> _WHAT NEEDS TO BE DONE_: From the records below, give the number of lines that contain the string "product", without any other text.

━━━━━━

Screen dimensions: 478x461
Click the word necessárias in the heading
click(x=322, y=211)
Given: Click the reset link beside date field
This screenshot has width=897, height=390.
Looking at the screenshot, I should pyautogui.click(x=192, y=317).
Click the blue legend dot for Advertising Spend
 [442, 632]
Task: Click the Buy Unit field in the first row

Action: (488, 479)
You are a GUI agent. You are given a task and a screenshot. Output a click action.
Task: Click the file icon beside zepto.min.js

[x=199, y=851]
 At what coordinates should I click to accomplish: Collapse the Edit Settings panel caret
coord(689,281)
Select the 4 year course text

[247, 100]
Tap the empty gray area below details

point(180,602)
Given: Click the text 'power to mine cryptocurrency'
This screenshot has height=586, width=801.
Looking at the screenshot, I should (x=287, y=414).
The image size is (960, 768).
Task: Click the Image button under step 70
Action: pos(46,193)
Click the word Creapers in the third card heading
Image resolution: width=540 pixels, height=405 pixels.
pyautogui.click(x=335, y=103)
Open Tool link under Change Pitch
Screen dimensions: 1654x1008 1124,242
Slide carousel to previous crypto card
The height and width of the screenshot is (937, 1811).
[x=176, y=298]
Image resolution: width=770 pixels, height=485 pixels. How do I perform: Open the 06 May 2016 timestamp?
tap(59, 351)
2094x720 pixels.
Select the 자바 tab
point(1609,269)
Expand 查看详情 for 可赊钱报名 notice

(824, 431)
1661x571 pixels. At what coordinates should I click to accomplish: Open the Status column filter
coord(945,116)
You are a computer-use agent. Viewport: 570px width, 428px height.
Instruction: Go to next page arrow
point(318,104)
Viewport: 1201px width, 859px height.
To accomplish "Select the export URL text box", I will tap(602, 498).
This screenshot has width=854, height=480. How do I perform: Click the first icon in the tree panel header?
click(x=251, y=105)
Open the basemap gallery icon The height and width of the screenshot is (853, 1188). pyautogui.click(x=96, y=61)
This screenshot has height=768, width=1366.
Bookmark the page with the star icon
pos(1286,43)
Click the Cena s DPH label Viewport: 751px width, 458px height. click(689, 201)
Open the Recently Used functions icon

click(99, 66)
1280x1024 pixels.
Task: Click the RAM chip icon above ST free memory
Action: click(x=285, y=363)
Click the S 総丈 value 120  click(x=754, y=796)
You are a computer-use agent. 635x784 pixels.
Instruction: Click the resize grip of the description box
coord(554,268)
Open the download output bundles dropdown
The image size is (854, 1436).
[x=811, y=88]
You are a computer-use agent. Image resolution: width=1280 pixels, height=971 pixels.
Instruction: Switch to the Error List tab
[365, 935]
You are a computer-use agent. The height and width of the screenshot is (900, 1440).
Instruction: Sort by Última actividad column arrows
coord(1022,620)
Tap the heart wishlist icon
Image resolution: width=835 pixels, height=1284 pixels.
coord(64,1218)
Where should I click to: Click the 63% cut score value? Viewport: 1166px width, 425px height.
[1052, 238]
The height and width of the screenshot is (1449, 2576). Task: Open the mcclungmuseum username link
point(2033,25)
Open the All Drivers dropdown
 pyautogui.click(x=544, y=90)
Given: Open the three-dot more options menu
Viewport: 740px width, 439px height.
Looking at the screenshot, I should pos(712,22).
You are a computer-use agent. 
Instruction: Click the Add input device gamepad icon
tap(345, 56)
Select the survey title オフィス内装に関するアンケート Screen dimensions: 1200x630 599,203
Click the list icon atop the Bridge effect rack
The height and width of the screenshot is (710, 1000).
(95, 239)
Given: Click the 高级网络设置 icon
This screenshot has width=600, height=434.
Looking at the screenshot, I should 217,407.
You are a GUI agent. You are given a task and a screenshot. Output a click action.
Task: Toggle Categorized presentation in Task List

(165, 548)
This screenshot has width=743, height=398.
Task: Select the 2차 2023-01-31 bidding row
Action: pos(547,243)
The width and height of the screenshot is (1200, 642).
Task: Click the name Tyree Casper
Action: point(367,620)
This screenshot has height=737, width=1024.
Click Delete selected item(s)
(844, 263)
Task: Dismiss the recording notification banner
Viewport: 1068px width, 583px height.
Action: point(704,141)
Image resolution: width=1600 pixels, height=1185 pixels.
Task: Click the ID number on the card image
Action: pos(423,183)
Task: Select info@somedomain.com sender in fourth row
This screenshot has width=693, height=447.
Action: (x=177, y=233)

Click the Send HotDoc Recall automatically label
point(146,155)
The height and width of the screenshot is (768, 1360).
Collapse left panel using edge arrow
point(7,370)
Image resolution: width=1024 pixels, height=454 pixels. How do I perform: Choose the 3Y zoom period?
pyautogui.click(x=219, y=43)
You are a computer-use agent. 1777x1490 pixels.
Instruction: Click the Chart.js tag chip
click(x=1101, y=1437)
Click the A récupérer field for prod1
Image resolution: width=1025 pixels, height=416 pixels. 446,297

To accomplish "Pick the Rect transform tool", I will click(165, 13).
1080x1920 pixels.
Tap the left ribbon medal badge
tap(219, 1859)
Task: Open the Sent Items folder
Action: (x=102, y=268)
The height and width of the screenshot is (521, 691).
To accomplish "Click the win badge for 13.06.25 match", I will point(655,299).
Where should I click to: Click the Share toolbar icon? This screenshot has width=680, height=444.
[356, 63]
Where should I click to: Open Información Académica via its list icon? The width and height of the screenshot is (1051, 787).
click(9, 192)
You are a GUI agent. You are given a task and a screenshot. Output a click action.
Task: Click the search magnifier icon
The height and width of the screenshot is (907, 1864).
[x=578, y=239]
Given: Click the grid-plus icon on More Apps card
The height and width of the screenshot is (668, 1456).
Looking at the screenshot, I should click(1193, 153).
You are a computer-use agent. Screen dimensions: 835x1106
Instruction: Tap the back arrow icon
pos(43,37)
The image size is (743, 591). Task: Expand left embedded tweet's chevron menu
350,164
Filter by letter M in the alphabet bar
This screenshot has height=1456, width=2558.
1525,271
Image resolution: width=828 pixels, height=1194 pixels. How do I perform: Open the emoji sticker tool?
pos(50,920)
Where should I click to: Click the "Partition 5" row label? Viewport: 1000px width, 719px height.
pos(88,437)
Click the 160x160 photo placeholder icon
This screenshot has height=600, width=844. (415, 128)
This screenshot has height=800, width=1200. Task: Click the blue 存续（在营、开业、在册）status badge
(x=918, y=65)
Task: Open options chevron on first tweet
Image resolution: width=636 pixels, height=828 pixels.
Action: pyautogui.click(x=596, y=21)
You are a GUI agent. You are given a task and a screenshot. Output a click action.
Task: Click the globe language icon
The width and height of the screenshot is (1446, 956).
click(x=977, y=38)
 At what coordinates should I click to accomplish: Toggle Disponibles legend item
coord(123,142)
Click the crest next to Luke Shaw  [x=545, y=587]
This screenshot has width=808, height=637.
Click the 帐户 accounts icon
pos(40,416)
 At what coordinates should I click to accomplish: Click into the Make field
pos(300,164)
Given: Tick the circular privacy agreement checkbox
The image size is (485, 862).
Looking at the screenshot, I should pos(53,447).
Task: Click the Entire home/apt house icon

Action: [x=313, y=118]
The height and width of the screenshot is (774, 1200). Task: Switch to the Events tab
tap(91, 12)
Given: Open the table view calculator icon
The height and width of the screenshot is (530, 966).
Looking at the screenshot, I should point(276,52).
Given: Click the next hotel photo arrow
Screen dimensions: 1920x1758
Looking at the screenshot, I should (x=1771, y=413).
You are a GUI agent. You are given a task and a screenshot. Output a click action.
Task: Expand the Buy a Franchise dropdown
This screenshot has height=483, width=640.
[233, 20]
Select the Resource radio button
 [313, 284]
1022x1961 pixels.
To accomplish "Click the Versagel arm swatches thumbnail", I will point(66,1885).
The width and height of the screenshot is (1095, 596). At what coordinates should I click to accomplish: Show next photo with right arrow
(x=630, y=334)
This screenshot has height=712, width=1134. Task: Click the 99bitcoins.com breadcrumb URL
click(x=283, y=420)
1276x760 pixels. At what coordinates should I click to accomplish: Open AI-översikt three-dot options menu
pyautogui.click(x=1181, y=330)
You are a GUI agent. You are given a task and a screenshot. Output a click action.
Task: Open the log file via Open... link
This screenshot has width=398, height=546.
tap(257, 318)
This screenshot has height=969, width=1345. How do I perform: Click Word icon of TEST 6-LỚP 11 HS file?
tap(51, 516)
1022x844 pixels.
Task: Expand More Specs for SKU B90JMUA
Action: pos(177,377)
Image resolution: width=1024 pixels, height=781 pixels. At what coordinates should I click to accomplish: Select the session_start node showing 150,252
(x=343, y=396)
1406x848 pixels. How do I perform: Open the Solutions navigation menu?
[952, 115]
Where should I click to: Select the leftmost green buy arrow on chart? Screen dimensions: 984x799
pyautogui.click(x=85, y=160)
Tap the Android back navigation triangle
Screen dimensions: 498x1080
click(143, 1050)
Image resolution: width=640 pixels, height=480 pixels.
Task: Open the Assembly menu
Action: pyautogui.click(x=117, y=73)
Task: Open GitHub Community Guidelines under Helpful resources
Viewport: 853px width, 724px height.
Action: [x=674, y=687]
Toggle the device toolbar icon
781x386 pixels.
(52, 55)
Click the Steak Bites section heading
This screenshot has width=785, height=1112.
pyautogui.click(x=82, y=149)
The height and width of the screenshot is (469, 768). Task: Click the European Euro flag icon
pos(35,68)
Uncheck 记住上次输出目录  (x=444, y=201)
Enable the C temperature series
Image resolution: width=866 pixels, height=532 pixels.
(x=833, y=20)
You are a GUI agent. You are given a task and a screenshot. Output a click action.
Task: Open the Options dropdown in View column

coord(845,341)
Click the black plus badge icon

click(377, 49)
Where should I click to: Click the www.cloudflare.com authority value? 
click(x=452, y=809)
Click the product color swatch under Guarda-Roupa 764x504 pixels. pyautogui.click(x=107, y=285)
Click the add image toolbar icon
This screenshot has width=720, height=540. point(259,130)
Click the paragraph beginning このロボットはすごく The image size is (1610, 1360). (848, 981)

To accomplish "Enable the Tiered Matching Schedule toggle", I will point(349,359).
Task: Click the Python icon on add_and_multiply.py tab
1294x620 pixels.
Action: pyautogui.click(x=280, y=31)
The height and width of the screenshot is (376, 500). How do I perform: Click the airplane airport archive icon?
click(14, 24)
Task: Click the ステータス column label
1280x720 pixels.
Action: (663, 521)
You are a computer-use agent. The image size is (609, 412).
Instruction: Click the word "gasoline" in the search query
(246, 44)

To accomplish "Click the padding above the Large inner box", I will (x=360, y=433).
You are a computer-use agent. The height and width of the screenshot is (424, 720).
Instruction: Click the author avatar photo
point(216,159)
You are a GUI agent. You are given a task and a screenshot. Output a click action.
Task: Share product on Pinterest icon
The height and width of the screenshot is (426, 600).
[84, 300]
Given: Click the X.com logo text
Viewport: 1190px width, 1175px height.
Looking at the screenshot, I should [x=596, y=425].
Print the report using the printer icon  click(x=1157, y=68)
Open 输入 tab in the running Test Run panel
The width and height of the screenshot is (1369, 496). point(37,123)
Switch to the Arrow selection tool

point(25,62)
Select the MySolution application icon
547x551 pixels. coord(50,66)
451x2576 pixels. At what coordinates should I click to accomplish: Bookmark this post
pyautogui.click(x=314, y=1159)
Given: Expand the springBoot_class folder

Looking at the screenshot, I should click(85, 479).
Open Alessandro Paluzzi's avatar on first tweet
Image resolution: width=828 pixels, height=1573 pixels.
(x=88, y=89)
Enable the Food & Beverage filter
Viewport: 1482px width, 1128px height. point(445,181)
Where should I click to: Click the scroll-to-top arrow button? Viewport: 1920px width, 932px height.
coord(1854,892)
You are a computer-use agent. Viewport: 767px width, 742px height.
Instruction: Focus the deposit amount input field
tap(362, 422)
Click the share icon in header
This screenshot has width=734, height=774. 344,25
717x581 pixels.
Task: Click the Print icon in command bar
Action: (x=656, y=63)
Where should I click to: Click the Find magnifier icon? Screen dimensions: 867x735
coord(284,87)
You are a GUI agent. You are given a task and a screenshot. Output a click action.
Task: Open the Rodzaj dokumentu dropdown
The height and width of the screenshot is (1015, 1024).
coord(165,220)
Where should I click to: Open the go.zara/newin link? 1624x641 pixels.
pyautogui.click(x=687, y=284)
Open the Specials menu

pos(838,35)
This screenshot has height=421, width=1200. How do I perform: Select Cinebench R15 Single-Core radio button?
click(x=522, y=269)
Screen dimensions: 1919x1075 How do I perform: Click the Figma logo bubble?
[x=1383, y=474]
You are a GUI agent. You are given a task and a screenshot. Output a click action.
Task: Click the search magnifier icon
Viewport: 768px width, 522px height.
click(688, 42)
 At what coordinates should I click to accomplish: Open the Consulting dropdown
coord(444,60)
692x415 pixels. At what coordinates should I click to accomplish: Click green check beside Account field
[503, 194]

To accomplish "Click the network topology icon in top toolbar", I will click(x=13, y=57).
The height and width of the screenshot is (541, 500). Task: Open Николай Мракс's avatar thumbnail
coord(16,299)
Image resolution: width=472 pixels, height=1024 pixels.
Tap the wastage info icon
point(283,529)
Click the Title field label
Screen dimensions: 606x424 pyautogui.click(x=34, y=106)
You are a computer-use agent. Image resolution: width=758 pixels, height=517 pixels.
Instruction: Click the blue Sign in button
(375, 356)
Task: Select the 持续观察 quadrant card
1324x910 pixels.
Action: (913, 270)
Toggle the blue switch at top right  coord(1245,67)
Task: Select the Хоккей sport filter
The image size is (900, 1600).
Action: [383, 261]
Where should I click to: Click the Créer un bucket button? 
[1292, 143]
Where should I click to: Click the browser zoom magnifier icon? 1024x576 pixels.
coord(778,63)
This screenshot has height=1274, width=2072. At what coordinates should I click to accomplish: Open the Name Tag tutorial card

━━━━━━

> _EXERCISE RESULT_: 2